I used to work on the system at Google which processed deleted emails to ensure they are deleted across all systems it might have touched (eg, delete any calendar events created by the email, rebuild indexes, delete backup restore keys etc). Deleting an email was remarkably significantly more resource intensive compared to just leaving it alone, so this advice could only make the situation worse.
Do you happen to know why deleting lots of emails at once doesn't really work? Gmail that is. Select all 100k or so, delete, gets rid of the first N but not the rest, and N is order of some hundreds. It means delete old emails is far more time intensive than it should be.
Try just leaving the tab sitting open for an hour. I have a suspicion the frontend works iteratively on them in the background, and the UI only updates occasionally. I haven't tried it with deletions, but with "mark as read" on a triage inbox this has worked with 40k+ emails.
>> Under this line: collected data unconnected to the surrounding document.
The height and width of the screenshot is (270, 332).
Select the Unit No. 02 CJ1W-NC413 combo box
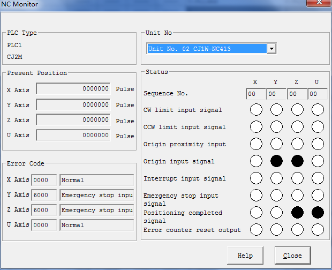tap(207, 49)
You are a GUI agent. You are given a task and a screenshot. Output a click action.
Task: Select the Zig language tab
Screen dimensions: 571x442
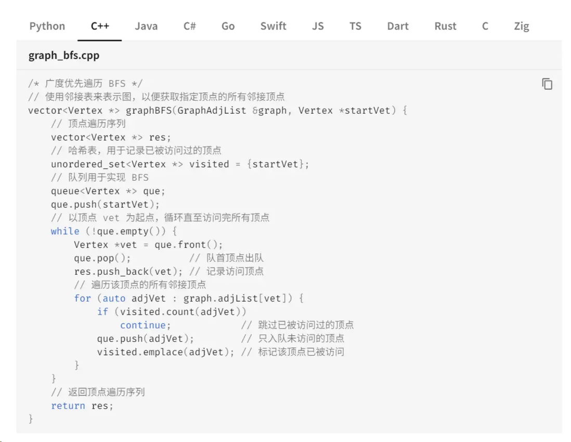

That system was what fed into the one I touched, which was an offline batch pipeline, so I wasn't tooinvolved with the Gmail internals that you're talking about. I know about 10 years ago many Googlers had the same sort of problems as you describe, I assume it's a tiny bit better these days, most of the backend has been replaced over that time. Expensive operations are often slow to ensure there is reasonable isolation between users, so you don't hurt someone elses experience when you do these things. They aren't frequent operations/CUJs so they aren't optimized either.
It would require a queueing and progress tracking infrastructure once a request gets too large to process in the span of a few seconds, which is a lot of stuff to build for a very rare operation.